信之月介日。NYに住み始めた高橋信之介が演奏するジャズバーに行く。アッパー・ブロードウエイに面した「クレオパトラズ・ニードル」という店。以前にエルビン・ジョーンズのグループで来日したピアノのエリック・ルイスのトリオで、がんがんにやりまくり、乗りまくりで、大喝采。いやあ、こういう姿をみるのは嬉しい。ワンセットで帰ったが、後で聞いたら、その後、ウィントン・マルサリスとウェス・アンダーソンもやってきて、さらに盛り上がったと言う。いや、すごいことになっているものだ。

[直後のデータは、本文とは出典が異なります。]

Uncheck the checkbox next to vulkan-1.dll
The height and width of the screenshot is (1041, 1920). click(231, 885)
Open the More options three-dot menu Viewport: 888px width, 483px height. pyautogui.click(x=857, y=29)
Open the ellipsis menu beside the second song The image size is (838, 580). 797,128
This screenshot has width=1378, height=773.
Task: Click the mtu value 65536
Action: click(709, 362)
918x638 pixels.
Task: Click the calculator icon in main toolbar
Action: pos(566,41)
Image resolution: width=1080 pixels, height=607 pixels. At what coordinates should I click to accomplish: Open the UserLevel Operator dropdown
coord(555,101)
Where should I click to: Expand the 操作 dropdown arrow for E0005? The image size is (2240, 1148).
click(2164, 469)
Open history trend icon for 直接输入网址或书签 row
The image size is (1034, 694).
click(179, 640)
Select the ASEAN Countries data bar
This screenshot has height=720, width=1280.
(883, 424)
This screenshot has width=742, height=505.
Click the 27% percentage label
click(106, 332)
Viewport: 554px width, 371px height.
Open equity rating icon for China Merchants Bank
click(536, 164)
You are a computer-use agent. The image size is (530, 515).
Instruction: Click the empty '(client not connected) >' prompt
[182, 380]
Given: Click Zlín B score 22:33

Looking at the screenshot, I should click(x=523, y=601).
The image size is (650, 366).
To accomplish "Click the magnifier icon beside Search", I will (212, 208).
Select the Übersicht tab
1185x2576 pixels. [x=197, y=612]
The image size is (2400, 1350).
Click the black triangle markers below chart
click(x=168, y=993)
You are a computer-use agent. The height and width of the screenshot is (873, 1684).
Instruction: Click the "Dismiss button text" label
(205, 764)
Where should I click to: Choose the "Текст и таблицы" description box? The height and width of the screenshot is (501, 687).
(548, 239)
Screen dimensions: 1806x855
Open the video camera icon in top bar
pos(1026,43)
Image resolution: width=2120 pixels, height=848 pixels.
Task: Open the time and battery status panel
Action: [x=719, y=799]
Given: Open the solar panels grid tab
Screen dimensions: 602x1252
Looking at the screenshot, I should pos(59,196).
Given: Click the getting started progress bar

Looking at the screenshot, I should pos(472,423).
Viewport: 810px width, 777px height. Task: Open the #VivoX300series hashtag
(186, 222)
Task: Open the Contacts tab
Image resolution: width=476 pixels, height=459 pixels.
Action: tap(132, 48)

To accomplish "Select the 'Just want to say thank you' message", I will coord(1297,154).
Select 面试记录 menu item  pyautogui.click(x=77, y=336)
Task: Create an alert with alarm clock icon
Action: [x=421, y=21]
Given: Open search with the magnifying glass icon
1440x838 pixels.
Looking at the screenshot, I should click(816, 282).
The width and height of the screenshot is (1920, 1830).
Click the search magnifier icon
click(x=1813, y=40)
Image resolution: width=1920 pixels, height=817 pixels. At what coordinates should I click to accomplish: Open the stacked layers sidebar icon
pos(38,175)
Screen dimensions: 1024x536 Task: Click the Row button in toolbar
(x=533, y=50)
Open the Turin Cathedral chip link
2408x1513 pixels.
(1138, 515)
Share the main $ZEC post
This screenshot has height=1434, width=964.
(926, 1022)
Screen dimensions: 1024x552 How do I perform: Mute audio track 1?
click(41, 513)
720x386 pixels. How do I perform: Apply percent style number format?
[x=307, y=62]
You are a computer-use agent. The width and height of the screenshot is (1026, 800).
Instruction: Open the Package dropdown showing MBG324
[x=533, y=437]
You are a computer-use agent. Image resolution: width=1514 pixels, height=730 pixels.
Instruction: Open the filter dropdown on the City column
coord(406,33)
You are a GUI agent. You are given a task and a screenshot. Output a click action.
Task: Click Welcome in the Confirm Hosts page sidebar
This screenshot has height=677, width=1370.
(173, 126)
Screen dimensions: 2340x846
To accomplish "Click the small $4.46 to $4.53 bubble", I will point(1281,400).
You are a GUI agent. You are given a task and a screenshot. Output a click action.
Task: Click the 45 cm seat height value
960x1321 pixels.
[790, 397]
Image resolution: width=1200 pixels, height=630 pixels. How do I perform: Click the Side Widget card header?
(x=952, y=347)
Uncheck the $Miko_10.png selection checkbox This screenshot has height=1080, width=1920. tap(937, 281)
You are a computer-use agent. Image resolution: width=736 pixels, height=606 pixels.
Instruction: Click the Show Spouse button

巴月里日。恒例の「ジャズ・イン・ジャパン」。今年は、おれたちの他に、「ヤヒロ&ジェラルド・プロジェクト」、「坂田明"mii"」、「塩谷哲トリオ」が出演。出演日前日からフランスのTVチームの密着取材を受ける。会場の日本文化会館の屋上で、パリの景色を背景にロング・インタビュー。アヤシゲな英語でべらべら喋りまくるアヤシイ東洋人のじじいと化した。MEZZOチャンネルで放映されるときには、フランス語の吹き替えだろうと安心していたら、字幕と判明。これはまずいです。


本月番日。八尋知洋、向井滋春、山下洋輔でやる「室内楽団 八向山」で本番。パリは生まれて初めてという向井さんのご挨拶に満場大受け。スペイン語べらべらの八尋君はすぐにマスターしたフランス語で挨拶、これも大受け。演奏も大受けでアンコールを二回やった。終演後のサイン会とレセプションはにぎわった。「愛と悲しみのボレロ」などで高名なメイキャップ・アーティストのレイコ・クルックさんも来てくれている。98年の映画「愛を乞う人」は日本アカデミー賞を何部門も取ったが、主演の原田美枝子さんの老若メイクアップはクルックさんがやった。同じ年におれが音楽をやった今村昌平監督「カンゾー先生」も、音楽を含めて多部門にノミネートされたが、主演男優賞柄本明、助演女優賞麻生久美子以外は、みな持っていかれた。ちなみに最優秀音楽賞は「HANABI」の久石譲。このとき、クルックさんの仕事は注目され、受賞する該当部門がないので「特別賞」に内定していたが、黒沢明監督が亡くなったために、急遽そちらに変更になってしまったという事情がある。次の年にあげ直すわけにはいかないし、そのままということで、実にどうも、巡り合わせというものは微妙だ。
 ドイツからホルスト・ウェーバー夫妻も来ている。このあとケルン、デュッセルドルフとやり、日本に帰る前に、バイエルンの山すそにあるホルスト家を訪ねるつもりだ。彼のブッキングでやった最初のヨーロッパ・ツアーが74年だから、もはや昔話だけで幾晩も過ごせる年月がたっている。